**Lesetext**
┌────────
Da wir Ihnen nun das Problem und dessen Wichtigkeit geschildert haben, verstehen Sie hoffentlich, wie bedeutend das Handeln jedes Einzelnen hinsichtlich der Abfalltrennung ist. Wir alle sollten jeden Tag neu darauf achten, unsere Abfälle korrekt zu entsorgen. Dies schließt eben auch ein, keine Plastiktüten oder kompostierbaren Plastiktüten in die Bio-Tonne zu werfen. Sammeln Sie Bio-Abfälle zugunsten der Umwelt stattdessen lieber in Schalen und leeren Sie diese in Ihrer Bio-Tonne oder nutzen Sie Papiertüten. Letztere sind eine hygienische und ökologische Alternative und durch ihr Material wirklich komplett kompostierbar. Papiertüten werden in vielen Supermärkten und seit dieses Jahr auch von der AWG Bassum selber angeboten. Verkauft werden die Tüten auf den Wertstoffhöfen in Bassum, Diepholz, Melchiorshausen und Sulingen für 2,50 Euro pro 50er-Paket.

Machen Sie Ihre Mitmenschen auf das Problem aufmerksam und verbessern Sie damit die Qualität des Kompostes.
└────────
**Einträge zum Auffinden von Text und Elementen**
┌────────
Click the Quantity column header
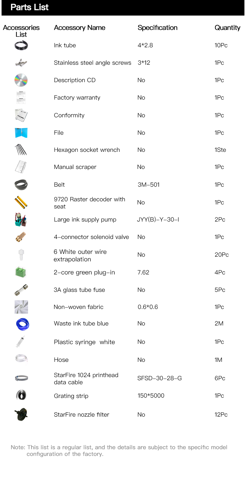This screenshot has height=486, width=246. point(227,28)
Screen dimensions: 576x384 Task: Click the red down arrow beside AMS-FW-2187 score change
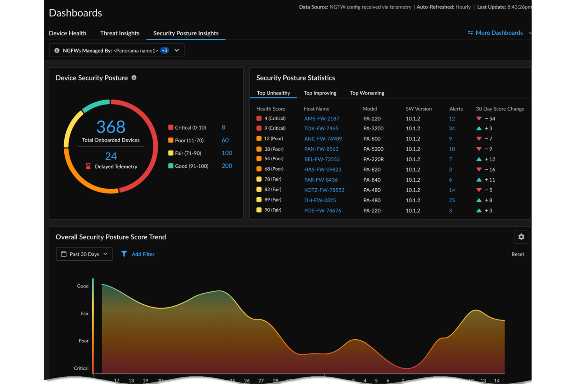478,118
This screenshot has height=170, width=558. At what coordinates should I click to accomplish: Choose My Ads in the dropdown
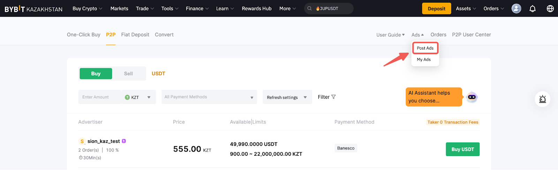[x=424, y=60]
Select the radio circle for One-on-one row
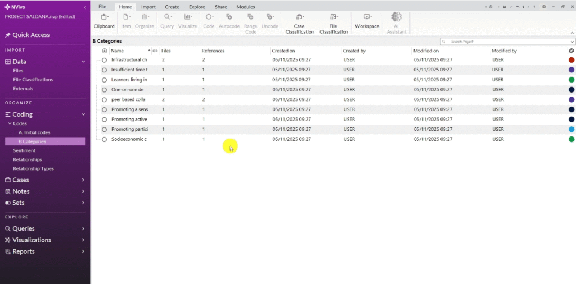The height and width of the screenshot is (284, 576). [104, 90]
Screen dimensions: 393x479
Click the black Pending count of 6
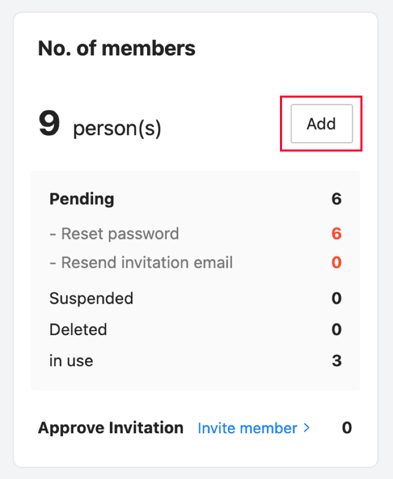tap(336, 199)
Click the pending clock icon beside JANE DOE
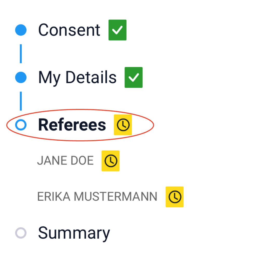Screen dimensions: 253x256 coord(110,160)
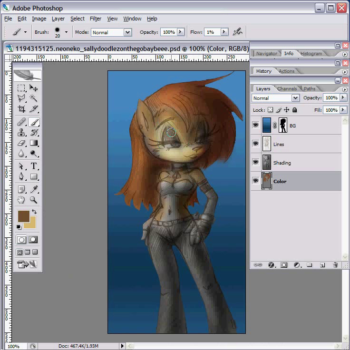
Task: Pick the Clone Stamp tool
Action: [21, 132]
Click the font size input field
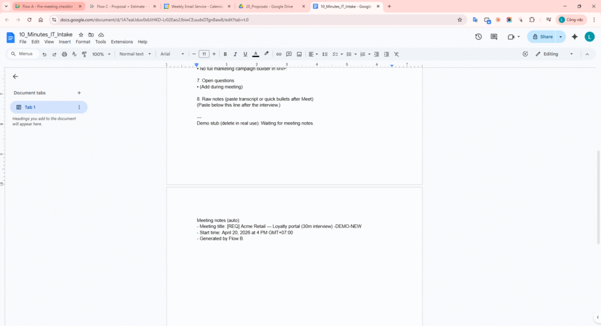This screenshot has width=601, height=326. click(x=204, y=54)
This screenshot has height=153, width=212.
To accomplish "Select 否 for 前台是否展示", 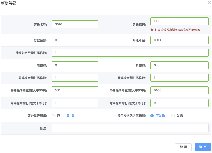I will [x=53, y=116].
└────────
**Aufgaben**
1) Fasse den Lesetext zur Abfalltrennung in zwei Sätzen zusammen.
2) Wie viele Zeilen enthalten die Zeichenfolge „Task“? Nenne nur die Zahl.
Der Lesetext und die Zeilen stammen aus unterschiedlichen Quellen.

**Lösungen je Aufgabe**
1) Jeder sollte täglich darauf achten, seine Abfälle korrekt zu entsorgen, und deshalb weder Plastiktüten noch kompostierbare Plastiktüten in die Bio-Tonne werfen, sondern Bio-Abfälle in Schalen sammeln oder Papiertüten nutzen. Diese vollständig kompostierbaren Papiertüten gibt es in vielen Supermärkten und seit diesem Jahr auch bei der AWG Bassum, die sie auf den Wertstoffhöfen in Bassum, Diepholz, Melchiorshausen und Sulingen für 2,50 Euro pro 50er-Paket verkauft.

2) 2